Cocktails, food and fire-eating performers kept attendees busy.
But only Simon joined Stein outside for the main event, submitting to the gleeful efforts of children who got to play in the mud with the expressed approval of adults.
"I came here to sling some mud," Simon said. "I think the purpose is to lighten the atmosphere. And how could I say no?"
Stein is a newcomer to politics, and said his friends have been supportive of and interested in his undertaking.
Some who felt sidelined by the current political process said they might reconsider their stance, if only for Stein.
"I'm an utter cynic when it comes to politics," said David Koskoff, a Ketchum chef who was minding the eats at the party. "I don't think we live in a democracy. Look at the last two elections. Sadly, but truly, I don't think Americans are interested in democracy. They're interested in their security and their creature comforts."
"Dan might motivate me to vote," he said. If he won, "That would be a coup."
Ketchum resident April Ellinwood, who works at a downtown jewelry store, said she always votes in national-level elections but has had a harder time involving herself locally.

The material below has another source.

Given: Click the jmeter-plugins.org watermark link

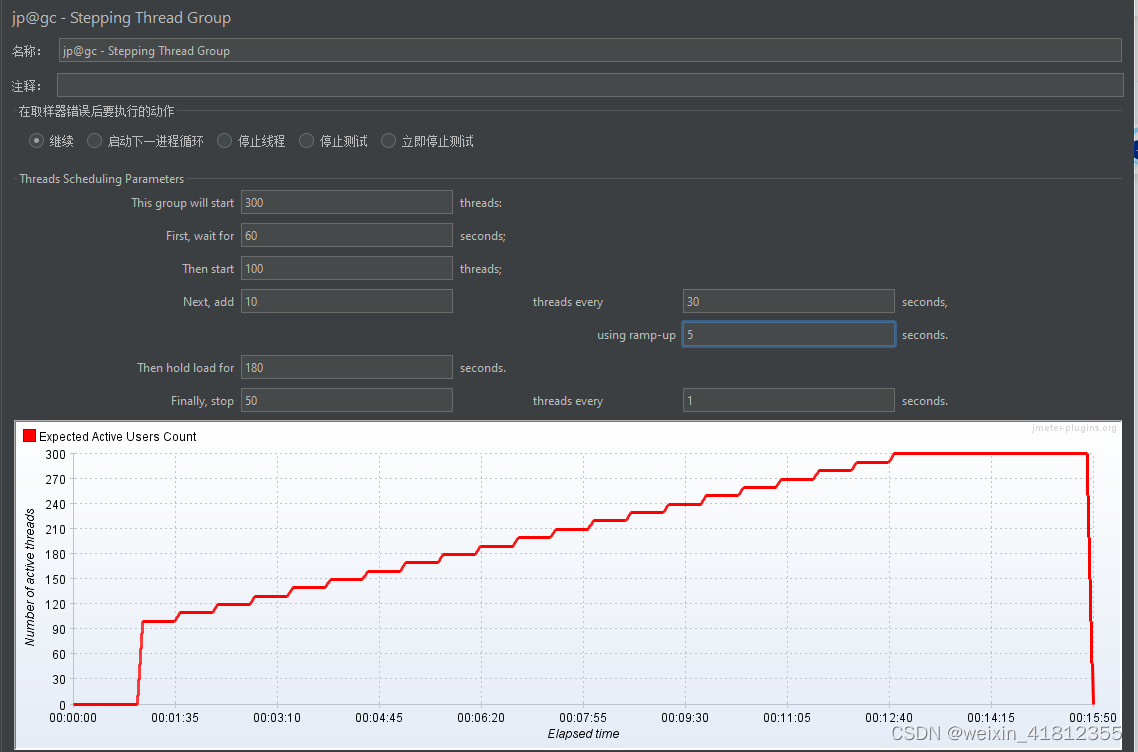Looking at the screenshot, I should pos(1076,427).
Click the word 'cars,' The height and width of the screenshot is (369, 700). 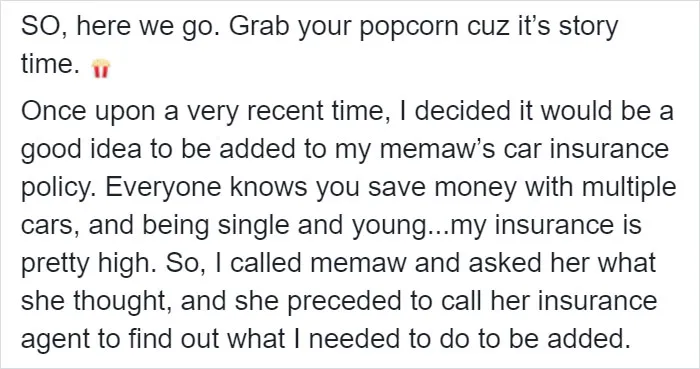tap(51, 227)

"It's probably my own failure of participation," she said. "You get wrapped up in your own life. I'd like to be more involved in the community."
She recently took the initiative by attending the Ketchum Downtown Merchants' Association meeting.
"For the first time I felt like I had a voice," she said.
Ketchum mayoral candidate Garcia has been an active participant in local politics for a decade. He ran unsuccessfully for mayor of Ketchum four years ago and City Council two years ago. He frequently attends council and planning meetings throughout the valley.
"I think there's a bunch of people who think they're liberal but are actually reactionary," he said from underneath a tall, furry hat. "I base that on the idea of victimization. We, or they, the longtime residents, are the victims, and the perpetrators are the developers. When you assume the role of the victim ... it gets you nowhere."
Ketchum resident Jonathan Guidry decided to attend Stein's party after seeing a flyer around town.
"I thought it would be interesting to meet people," he said.
His interest in politics arises "sometimes," he said. "If I feel there's something worth voting for or something with an impact. I prefer local politics over something that I have no control over."
He prefers candidates who are open and flexible.
"It's important to respond to things as they come up instead of planning everything, (because) things change quickly," he said.
He's undecided in his choice for mayor.
"I'll wait until the last moment, when I walk into the booth," he said. "That's the deciding moment."
Regardless of whether Stein gets elected, the host would not likely see failure in defeat.
"(It's important) to get those 50-year-olds together with us because they were just like us 30 years ago," Stein said. "I'm using politics to get everyone together."